## GIVEN EXERCISE
How many lines in the records below contain the string "width", counting only matches with the same case? Reply with the number alone.

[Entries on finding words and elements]
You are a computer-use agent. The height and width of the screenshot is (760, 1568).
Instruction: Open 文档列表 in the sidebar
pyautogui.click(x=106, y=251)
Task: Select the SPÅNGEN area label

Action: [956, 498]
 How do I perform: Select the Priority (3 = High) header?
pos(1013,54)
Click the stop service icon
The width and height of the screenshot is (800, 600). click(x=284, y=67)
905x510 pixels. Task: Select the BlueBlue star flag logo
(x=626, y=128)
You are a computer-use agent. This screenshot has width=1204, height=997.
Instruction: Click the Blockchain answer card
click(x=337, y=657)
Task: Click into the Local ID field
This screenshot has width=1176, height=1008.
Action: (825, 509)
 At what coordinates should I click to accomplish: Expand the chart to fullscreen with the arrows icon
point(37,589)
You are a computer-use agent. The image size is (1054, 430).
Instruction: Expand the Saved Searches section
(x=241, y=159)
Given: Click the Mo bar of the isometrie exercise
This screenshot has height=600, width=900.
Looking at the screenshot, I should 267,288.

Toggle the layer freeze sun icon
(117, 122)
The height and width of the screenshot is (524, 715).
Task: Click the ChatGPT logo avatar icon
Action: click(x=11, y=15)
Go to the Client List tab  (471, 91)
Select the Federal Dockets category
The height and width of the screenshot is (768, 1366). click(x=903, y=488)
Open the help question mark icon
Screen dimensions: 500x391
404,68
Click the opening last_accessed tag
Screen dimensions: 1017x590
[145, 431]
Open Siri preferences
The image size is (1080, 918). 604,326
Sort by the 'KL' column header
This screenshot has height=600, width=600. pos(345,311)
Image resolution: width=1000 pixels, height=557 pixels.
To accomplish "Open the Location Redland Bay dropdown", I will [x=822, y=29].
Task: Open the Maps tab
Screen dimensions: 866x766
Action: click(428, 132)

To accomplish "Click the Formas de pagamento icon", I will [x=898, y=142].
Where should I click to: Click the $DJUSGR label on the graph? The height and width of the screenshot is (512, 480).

## TASK ANSWER
10